EXERCISE DIRECTIONS. Print the stretch of the film review from "Beginning in 1905" through "on the film).", word for word.

____ TEXT SECTION

Editor, Asia; Hong Kong, China (@Marshy00)

Thanks in large part to the success of the Wilson Yip/Donnie Yen films, this prequel makes its way to the screen, helmed by prolific schlockmeister Herman Yau and with the full blessing of Ip Man's own son, Ip Chun, who also makes a memorable appearance as one of the wing chun master's mentors. 

Beginning in 1905 the film charts Ip Man's (To Yu Hang) formative years as he enrolls in Master Wah Shun's (Sammo Hung) wing chun academy, along with his adopted brother Tin Chi (Fan Siu Wong). There they meet Mei Wai (first played by CJ7's Xu Jiao, then later by Rose Chan) and the three form a tumultuous love triangle that over time will see Mei Wai's love for Ip Man go largely unrequited while she is wooed by Tin Chi. After an all too brief cameo, Sammo's character dies, and the school is taken over by Brother Chung So (Yuen Biao), who is eager to preserve the purity of authentic wing chun. He despairs when Ip Man returns to Foshan from Hong Kong (where he encounters a sub-Twister moronically racist expat) displaying all-new moves acquired by an elderly but highly proficient herbalist named Leung Bik (the 86-year-old Ip Chun, who also serves as a consultant on the film).

As the Japanese slowly encroach on the daily lives of our heroes, Ip Man also begins his relationship with Wing Shing (Huang Yi), daughter of Foshan's deputy mayor (Lam Suet) and the plot evenly divides its time between romance, historical pre-war drama and martial arts action. There are plenty of opportunities for the numerous supporting actors to show off their skills and Sammo Hung, Yuen Biao, Fan Siu Wong, Ip Chun and even Bernice Liu (as a Japanese heavy) all get their moment in the spotlight - with Ip Chun's pharmacy sparring match emerging as a personal favourite.

While Yau's film may lack the lavish production values of Wilson Yip's "official" Ip Man films, it does a fairly decent job of emulating a similar mood and aesthetic throughout. Like those films, THE LEGEND IS BORN also loses the plot slightly in its final third, where historical accuracy takes a backseat in favour of a full-on action movie finale, complete with betrayals, reveals, kidnappings and damsels in distress that would be more at home in a campy superhero flick than what was earlier purported to be a straight-up period biopic.

There are no real standout performances in the film. To Yu Hang is rather uncharismatic as Ip Man, and the supporting cast is equally low key, but nobody jars or feels out of place and their genuine martial arts proficiency more than makes up for the lack of thespian showmanship. While there is nothing in this film that cannot be found, or perhaps seen better executed, in any other recent Ip Man movie, Herman Yau delivers a far more competent slice of fight-infused drama than was expected, and can sit more than comfortably alongside its contemporaries.

________
____ RECORDED DATA

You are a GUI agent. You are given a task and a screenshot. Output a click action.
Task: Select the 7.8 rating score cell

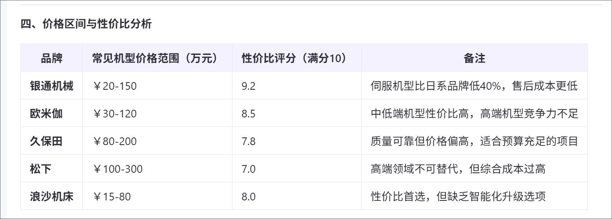[249, 141]
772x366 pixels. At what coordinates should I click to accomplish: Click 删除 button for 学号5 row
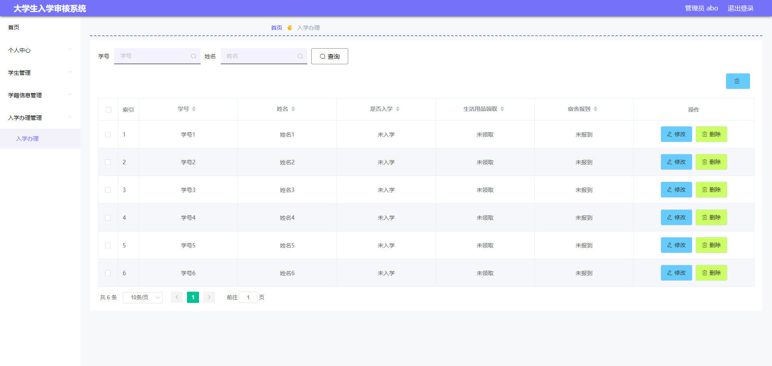(x=711, y=245)
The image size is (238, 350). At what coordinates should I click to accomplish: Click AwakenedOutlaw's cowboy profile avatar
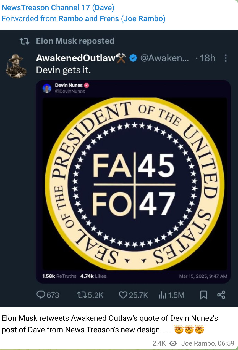16,66
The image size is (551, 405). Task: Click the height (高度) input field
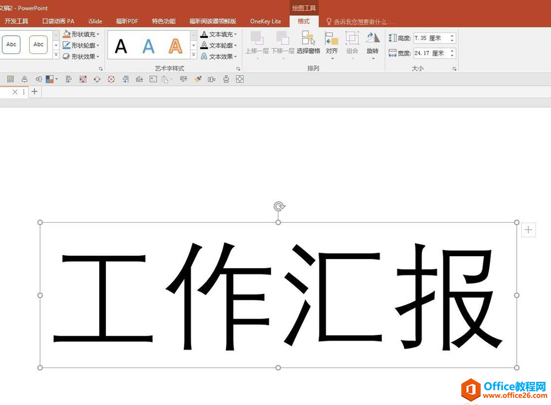(x=430, y=38)
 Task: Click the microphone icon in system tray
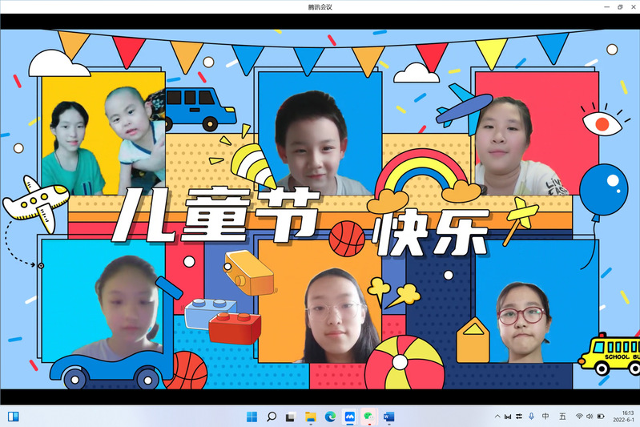531,417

________

TASK RESULT.
Beginning in 1905 the film charts Ip Man's (To Yu Hang) formative years as he enrolls in Master Wah Shun's (Sammo Hung) wing chun academy, along with his adopted brother Tin Chi (Fan Siu Wong). There they meet Mei Wai (first played by CJ7's Xu Jiao, then later by Rose Chan) and the three form a tumultuous love triangle that over time will see Mei Wai's love for Ip Man go largely unrequited while she is wooed by Tin Chi. After an all too brief cameo, Sammo's character dies, and the school is taken over by Brother Chung So (Yuen Biao), who is eager to preserve the purity of authentic wing chun. He despairs when Ip Man returns to Foshan from Hong Kong (where he encounters a sub-Twister moronically racist expat) displaying all-new moves acquired by an elderly but highly proficient herbalist named Leung Bik (the 86-year-old Ip Chun, who also serves as a consultant on the film).